Problem details: Here is a listing; restate all of it exactly.
*** Opening Records for processing ***
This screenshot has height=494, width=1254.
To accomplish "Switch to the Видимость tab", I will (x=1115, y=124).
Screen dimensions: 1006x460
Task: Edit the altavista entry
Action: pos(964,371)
*** Closing Records for processing ***
Task answer:
This screenshot has height=494, width=1254.
To accomplish "Switch to the Видимость tab", I will (x=1115, y=124).
Screen dimensions: 1006x460
Task: Edit the altavista entry
Action: pos(964,371)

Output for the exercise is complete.